His younger sister didn't blush. She rolled her eyes. “I knew we wouldn't get a straight answer from you. The CIA could take lessons from you on how to keep from disclosing secrets. You must not have been too serious about her, or you would have brought her down here for us to meet.”

Brick rubbed his finger in the condensation on the can. “Why would I do that?”

She looked at him with ill-concealed impatience. “Because that's the normal thing to do. When you really care about a woman, you want her to meet your adorable younger sister and all six of your brothers. You don't just want her to meet them. You want her to like them.”

“Yeah, well, maybe she didn't want to meet my family.”

Silence hung heavy in the room, and Brick looked up to meet his sister's gaze. “And maybe I waited until it was too late.”

 

The next day Brick returned to Chattanooga with Russ's words ringing in his ears: “Too late is when she's got somebody else's wedding band on her finger.”

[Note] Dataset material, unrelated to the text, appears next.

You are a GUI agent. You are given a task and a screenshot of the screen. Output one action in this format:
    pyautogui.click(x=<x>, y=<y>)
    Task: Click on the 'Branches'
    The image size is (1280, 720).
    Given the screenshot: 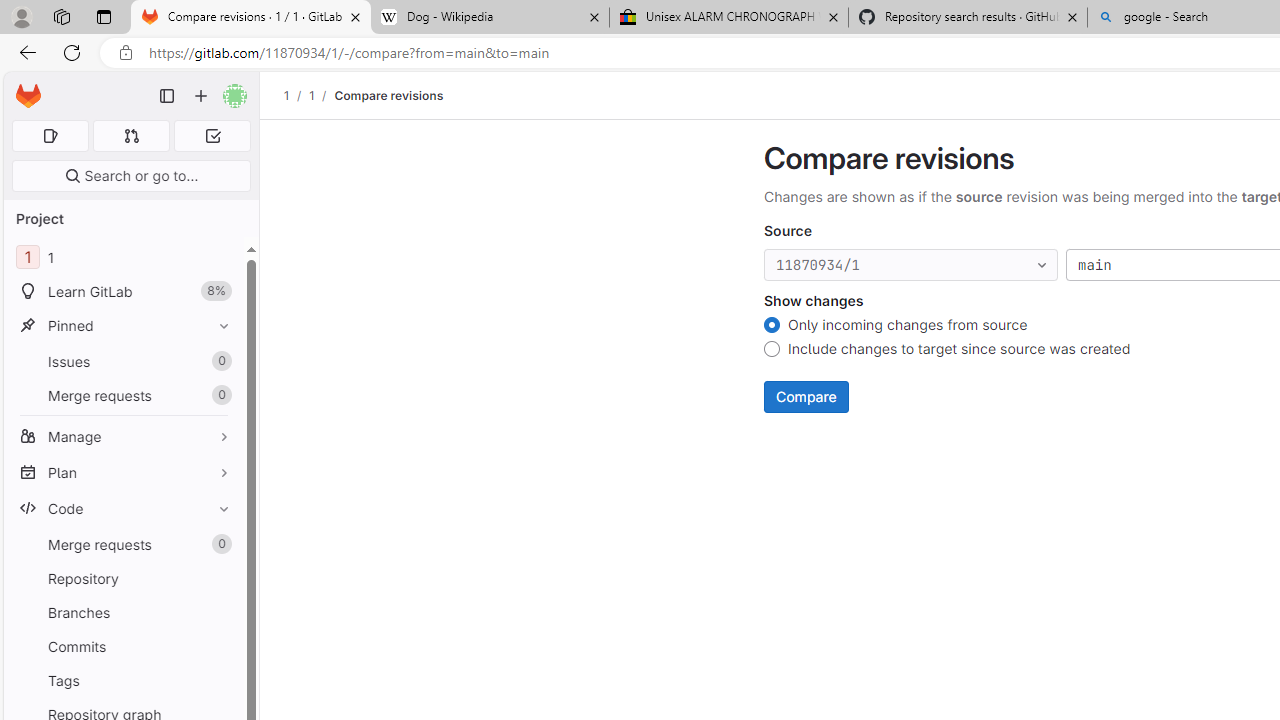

He hadn't ever spent much time thinking about why he didn't want to get married, because it was one of those things that he had decided when he was twelve years old. His mother had died, and his father might as well have. For the sake of the kids he'd remarried a sour woman who'd grown more sour because his father couldn't love her.

Carly had spent a year stuttering, his oldest brother, Daniel, had become an old man before his time. His stepmother had nearly ruined Garth. Brick had watched his family flounder, and in the middle of it all, he had felt lost.